The house drain or siphon connection may be the restriction, not the washer.
Now a model-matched drain pump is a fair parts candidate, especially if it is silent, seized, or weak.
The useful clues are low and wet: the filter cavity, the impeller pocket, the hose run, and the standpipe connection. A blocked path can make a good pump sound weak.



Copy the full Bosch model number from the washer label and prove the drain path first. A pump, filter cap, or hose should go in the cart only after the filter, impeller pocket, hose routing, and house drain connection point that way.
Bosch treats E18 and F18 as drain-side faults. The washer expected water to leave, and the water did not move fast enough.
The bad move is replacing parts while water and lint are still sitting in the drain path. Start with the messier checks because they tell you the most.
This is the slow part of the job. The washer can hold more water than the lower filter area looks ready for.

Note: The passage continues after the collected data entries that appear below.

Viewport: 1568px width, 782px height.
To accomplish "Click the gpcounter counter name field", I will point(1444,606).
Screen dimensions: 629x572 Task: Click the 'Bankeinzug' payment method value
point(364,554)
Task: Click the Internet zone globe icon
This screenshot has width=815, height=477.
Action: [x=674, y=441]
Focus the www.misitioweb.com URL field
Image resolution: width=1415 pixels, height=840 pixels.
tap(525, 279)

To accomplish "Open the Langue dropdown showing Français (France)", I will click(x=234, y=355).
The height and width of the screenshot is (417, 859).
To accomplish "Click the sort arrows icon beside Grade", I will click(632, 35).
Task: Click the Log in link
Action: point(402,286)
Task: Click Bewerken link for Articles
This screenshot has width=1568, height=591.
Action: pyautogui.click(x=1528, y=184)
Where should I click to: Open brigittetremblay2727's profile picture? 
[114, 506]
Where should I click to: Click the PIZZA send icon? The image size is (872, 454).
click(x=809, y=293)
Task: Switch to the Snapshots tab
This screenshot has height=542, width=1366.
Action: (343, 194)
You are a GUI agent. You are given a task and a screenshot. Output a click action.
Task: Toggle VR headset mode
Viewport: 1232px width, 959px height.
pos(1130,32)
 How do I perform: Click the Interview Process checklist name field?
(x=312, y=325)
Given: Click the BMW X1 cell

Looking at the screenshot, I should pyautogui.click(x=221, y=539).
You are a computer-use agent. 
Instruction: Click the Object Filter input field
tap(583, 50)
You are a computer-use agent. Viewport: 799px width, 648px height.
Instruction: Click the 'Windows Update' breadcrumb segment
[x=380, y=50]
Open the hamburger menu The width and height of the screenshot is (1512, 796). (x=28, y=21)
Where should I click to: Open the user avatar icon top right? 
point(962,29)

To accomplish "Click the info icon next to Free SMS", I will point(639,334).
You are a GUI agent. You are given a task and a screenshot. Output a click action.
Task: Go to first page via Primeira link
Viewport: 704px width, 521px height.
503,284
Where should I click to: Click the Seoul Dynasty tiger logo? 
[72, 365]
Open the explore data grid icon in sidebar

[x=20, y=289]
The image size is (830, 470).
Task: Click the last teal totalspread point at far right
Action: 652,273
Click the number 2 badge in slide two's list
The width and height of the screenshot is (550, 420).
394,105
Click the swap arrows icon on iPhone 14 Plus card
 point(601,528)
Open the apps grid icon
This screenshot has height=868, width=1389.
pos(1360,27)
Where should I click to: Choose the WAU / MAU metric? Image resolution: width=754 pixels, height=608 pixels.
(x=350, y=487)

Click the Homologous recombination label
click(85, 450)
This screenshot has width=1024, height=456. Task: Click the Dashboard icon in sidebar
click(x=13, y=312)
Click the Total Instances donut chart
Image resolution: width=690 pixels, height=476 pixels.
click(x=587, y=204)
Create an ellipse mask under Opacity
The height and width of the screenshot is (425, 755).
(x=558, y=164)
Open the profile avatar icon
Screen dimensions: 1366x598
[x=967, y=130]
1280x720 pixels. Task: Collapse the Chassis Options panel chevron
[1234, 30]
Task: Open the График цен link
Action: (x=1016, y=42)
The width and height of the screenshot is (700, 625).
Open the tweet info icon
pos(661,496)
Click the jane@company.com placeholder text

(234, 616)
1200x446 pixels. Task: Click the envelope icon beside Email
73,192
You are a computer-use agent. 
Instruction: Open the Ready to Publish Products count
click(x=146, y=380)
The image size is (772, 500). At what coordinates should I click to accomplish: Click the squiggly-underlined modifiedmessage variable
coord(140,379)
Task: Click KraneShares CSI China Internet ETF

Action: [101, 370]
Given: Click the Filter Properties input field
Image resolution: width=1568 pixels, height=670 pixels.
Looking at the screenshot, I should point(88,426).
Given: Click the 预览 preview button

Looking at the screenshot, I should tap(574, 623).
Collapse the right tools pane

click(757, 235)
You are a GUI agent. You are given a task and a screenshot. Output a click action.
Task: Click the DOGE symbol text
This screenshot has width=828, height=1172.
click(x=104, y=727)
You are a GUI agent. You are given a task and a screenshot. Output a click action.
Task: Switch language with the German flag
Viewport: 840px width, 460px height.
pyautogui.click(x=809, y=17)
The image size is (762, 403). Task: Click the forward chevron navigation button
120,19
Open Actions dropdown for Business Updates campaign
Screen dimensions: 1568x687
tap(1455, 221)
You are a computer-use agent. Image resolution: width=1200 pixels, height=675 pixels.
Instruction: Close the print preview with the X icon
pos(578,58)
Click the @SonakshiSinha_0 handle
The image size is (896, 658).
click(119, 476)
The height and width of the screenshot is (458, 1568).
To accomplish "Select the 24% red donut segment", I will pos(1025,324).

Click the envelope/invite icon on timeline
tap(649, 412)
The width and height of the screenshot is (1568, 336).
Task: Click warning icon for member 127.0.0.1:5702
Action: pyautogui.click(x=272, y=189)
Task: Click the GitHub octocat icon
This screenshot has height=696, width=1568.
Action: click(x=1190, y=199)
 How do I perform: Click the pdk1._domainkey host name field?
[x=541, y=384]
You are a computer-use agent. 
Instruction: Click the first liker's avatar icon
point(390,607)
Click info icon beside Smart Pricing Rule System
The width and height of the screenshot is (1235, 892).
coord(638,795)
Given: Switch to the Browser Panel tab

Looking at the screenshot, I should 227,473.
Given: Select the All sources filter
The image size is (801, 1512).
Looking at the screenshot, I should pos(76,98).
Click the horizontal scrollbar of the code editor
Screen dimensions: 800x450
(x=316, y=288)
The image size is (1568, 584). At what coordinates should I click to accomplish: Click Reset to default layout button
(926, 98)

The filter is not clean until the cavity behind it is clean too. Small hard items can sit past the screen and stop the impeller.
A clean filter does not help if the discharge path is pinched or blocked. Watch the hose end, not just the pump sound.
| What you see | What it usually means | Next move |
|---|---|---|
| Filter packed with lint, coins, or small fabric | The washer could not move water through the pump inlet | Clean the filter, cavity, and cap threads, then run a drain-only cycle |
| Pump hums and the impeller is blocked | The pump may be good but jammed | Remove the debris, retest, and listen for a steady drain sound |
| Hose is kinked or hose end is packed with sludge | The discharge path is restricted after the pump | Straighten, clean, or replace the hose only if it stays damaged or blocked |
| Standpipe or sink connection backs up | The house drain cannot take the washer discharge | Stop and clear the plumbing side before blaming the washer |
| Path is clear but pump is silent, seized, or weak | Drain pump failure is now plausible | Match the pump by full model number before ordering |
A drain pump is a reasonable repair only after the water has a clear route out of the washer. That keeps a simple blockage from turning into a wrong part.
These tools are for draining, seeing, and catching water. Skip any step that would put your hands near wet wiring or require major cabinet teardown.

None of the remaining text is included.